Koryx Copper Announces Updated Mineral Resource for the Company’s Flagship Haib Copper Development Project in Namibia
VANCOUVER, Sept. 10, 2024 - Koryx Copper Inc. ("Koryx" or the "Company") (TSX-V: KRY) today announced an updated resource statement for the Haib Copper Project completed by the Company's independent technical consultant MSA Group ("MSA") following all results being received from the 2024 drilling program.
Highlights
- Indicated mineral resource of 414Mt @ 0.35% Cu for 3,216 Mlbs Cu at 0.25% cut-off
- Inferred mineral resource of 345Mt @ 0.33% Cu for 2,503 Mlbs at 0.25% cut off
- Sensitivities at 0.3% Cu cut off and 0.5 revenue factor of 116 MT at 0.41% Cu for 1,058 Mlbs Cu
- Follow-on diamond core drill program comprising 8,200m will commence shortly, targeting higher grade areas and potential mineral resource extensions
- Additional significant drill program planned for later in 2024 or early 2025 to investigate areas of down dip extension with no previous drilling but the potential for significant mineral resource expansion
Heye Daun, Koryx Copper's Executive Chairman, stated: "We are delighted with the results of the recently completed drill program, which have now been modelled and have resulted in an overall grade increase of 13-14% of the entire Haib deposit. This is a very significant improvement and has been achieved by focusing the drilling on structurally controlled, higher grade portions of especially the Target 1 area of the Haib deposit. This success is even more remarkable, given the relatively limited amount of new drilling which was completed as part of this program. It is testament to the quality of the technical work which the team carried out and which continues to identify further areas of potential grade improvement and mineral resource growth of the Haib deposit. As the incoming management team we are very excited about the positive base which has been established. The next step is to build on this by planning & executing a significantly upsized follow-on drill program, initiating the additional met testwork to hopefully demonstrate the feasibility of a more conventional process route to generally continue to de-risk and to fast-track the development of the Haib copper deposit."
Updated Haib Mineral Resource Statement
The Mineral Resource was estimated using the Canadian Institute of Mining, Metallurgy and Petroleum (CIM) Best Practice Guidelines and is reported in accordance with the 2014 CIM Definition Standards, which have been incorporated by reference into National Instrument 43-101 - Standards of Disclosure for Mineral Projects (NI 43-101).

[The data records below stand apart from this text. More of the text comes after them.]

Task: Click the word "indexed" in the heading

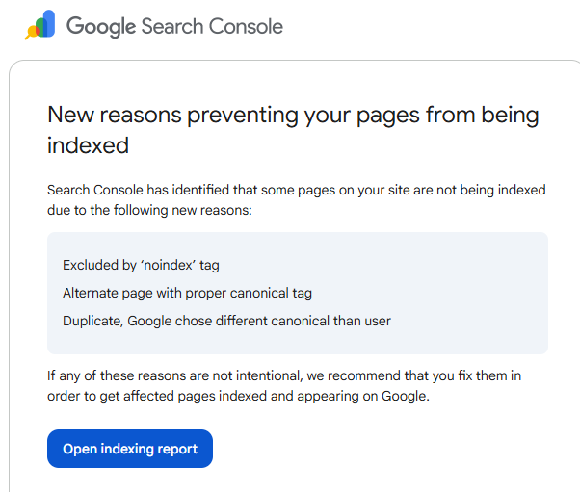Action: [x=88, y=145]
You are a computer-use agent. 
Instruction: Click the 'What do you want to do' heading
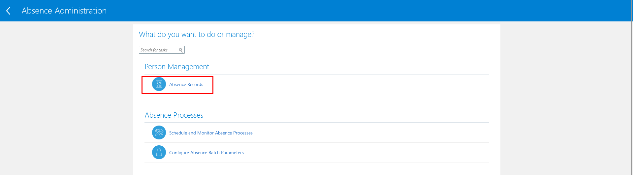pos(197,35)
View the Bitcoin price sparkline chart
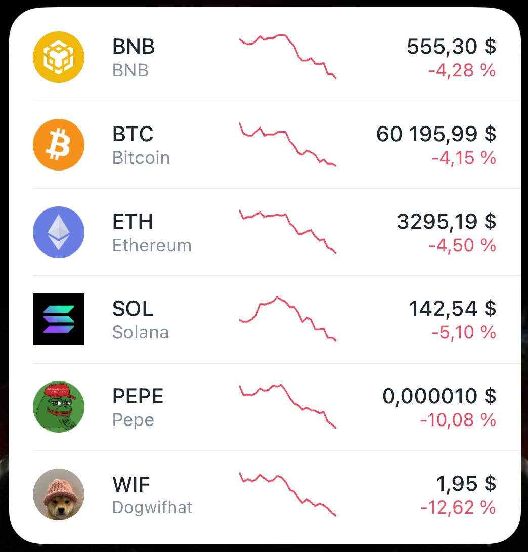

The Mineral Resource is classified into Indicated and Inferred categories and is reported at a cut-off grade of 0.25% copper (Cu). A summary of the Mineral Resource estimate is presented in Table 1.
Table 1: Mineral Resource Estimate for Haib as at 31 August 2024 at a 0.25% Cu cut-off
Category | Zone | Tonnes (Mt) | Cu Grade (%) | Cu Content (Mlbs) | Cu Content (kt) |
Indicated | Northwest | 300 | 0.35 | 2,310 | 1,048 |
Southeast | 115 | 0.36 | 906 | 411 | |
Low Grade | - | - | - | - | |
Total | 414 | 0.35 | 3,216 | 1,459 | |
Inferred | Northwest | 283 | 0.33 | 2,052 | 931 |
Southeast | 47 | 0.34 | 359 | 163 | |
Low Grade | 16 | 0.27 | 93 | 42 | |
Total | 345 | 0.33 | 2,503 | 1,136 |
Notes:
- All tabulated data have been rounded and as a result minor computational errors may occur.
- Mineral Resources, which are not Mineral Reserves, have no demonstrated economic viability. There is no guarantee that that all or any part of the Mineral Resource will be converted into a Mineral Reserve. The estimate of Mineral Resources may be materially affected by geology, environment, permitting, legal title, taxation, socio-political, marketing, or other relevant issues.
- Mt = Million tonnes, kt = thousand tonnes, Mlbs = Million pounds
- The Mineral Resource Statement for Haib as of 31 August 2024 is reported at a cut-off grade of 0.25% Cu within a conceptual pit shell using the following assumed parameters:
- Base Copper Price USD/lb Cu: 4.50
- Average Mining Cost at reference elevation (AISC) USD/tonne: USD 2.35 / tonne waste mined at pit rim - USD 2.50 / tonne ore mined at pit rim
- Average Processing Cost USD/tonne ore processed: 6.00
- Average G&A Overheads USD/tonne ore processed: 1.00
- Process Overall Recovery % Cu Recovery: 80%
- Selling Cost Transport of Concentrate to Smelter USD/lb Cu: 0.10
- Low Grade zone refers to the portion of the block model outside the modelled 0.2% Cu grade shells
- From the assumed parameters, a 0.1% Cu in-situ marginal cut-off grade was calculated, which together with the conceptual pit shell demonstrates reasonable prospects for eventual economic extraction (RPEEE) for the Mineral Resource. The assessment to satisfy the criteria of RPEEE is a high-level estimate and is not an attempt to estimate Mineral Reserves.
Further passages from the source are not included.